Exercise description |
What you return should be every record, retyped without a single change.

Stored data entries
....
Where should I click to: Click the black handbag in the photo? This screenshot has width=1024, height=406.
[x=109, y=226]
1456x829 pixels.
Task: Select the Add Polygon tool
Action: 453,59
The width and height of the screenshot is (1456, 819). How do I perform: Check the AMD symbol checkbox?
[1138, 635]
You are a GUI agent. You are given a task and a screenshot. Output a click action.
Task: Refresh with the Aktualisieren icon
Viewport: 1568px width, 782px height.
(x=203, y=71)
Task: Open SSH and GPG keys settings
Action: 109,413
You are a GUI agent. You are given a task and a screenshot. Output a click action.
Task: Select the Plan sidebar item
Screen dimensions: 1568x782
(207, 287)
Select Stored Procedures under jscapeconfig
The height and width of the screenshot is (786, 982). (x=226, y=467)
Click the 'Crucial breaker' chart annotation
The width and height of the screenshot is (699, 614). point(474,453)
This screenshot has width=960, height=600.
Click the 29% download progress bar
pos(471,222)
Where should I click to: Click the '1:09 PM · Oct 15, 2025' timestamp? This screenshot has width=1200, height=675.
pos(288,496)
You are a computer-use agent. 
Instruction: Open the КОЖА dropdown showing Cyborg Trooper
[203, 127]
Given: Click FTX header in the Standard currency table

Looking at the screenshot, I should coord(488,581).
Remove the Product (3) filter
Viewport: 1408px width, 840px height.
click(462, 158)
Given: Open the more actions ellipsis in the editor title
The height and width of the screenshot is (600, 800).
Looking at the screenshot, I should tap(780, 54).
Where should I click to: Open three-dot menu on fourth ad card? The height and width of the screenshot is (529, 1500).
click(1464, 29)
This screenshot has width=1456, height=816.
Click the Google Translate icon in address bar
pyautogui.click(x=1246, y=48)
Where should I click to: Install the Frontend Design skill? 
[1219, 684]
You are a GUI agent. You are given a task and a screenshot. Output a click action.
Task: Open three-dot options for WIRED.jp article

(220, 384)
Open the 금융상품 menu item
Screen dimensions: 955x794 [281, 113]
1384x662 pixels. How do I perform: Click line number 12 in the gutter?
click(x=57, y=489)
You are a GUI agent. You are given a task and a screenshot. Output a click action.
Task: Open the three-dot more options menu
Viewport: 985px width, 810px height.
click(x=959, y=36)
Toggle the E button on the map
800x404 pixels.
....
Solved exercise |
Where should I click to: Click the black handbag in the photo? This screenshot has width=1024, height=406.
[x=109, y=226]
1456x829 pixels.
Task: Select the Add Polygon tool
Action: 453,59
The width and height of the screenshot is (1456, 819). How do I perform: Check the AMD symbol checkbox?
[1138, 635]
You are a GUI agent. You are given a task and a screenshot. Output a click action.
Task: Refresh with the Aktualisieren icon
Viewport: 1568px width, 782px height.
(x=203, y=71)
Task: Open SSH and GPG keys settings
Action: 109,413
You are a GUI agent. You are given a task and a screenshot. Output a click action.
Task: Select the Plan sidebar item
Screen dimensions: 1568x782
(207, 287)
Select Stored Procedures under jscapeconfig
The height and width of the screenshot is (786, 982). (x=226, y=467)
Click the 'Crucial breaker' chart annotation
The width and height of the screenshot is (699, 614). point(474,453)
This screenshot has width=960, height=600.
Click the 29% download progress bar
pos(471,222)
Where should I click to: Click the '1:09 PM · Oct 15, 2025' timestamp? This screenshot has width=1200, height=675.
pos(288,496)
You are a computer-use agent. 
Instruction: Open the КОЖА dropdown showing Cyborg Trooper
[203, 127]
Given: Click FTX header in the Standard currency table

Looking at the screenshot, I should coord(488,581).
Remove the Product (3) filter
Viewport: 1408px width, 840px height.
click(462, 158)
Given: Open the more actions ellipsis in the editor title
The height and width of the screenshot is (600, 800).
Looking at the screenshot, I should tap(780, 54).
Where should I click to: Open three-dot menu on fourth ad card? The height and width of the screenshot is (529, 1500).
click(1464, 29)
This screenshot has width=1456, height=816.
Click the Google Translate icon in address bar
pyautogui.click(x=1246, y=48)
Where should I click to: Install the Frontend Design skill? 
[1219, 684]
You are a GUI agent. You are given a task and a screenshot. Output a click action.
Task: Open three-dot options for WIRED.jp article

(220, 384)
Open the 금융상품 menu item
Screen dimensions: 955x794 [281, 113]
1384x662 pixels. How do I perform: Click line number 12 in the gutter?
click(x=57, y=489)
You are a GUI agent. You are given a task and a screenshot. Output a click action.
Task: Open the three-dot more options menu
Viewport: 985px width, 810px height.
click(x=959, y=36)
Toggle the E button on the map
800x404 pixels.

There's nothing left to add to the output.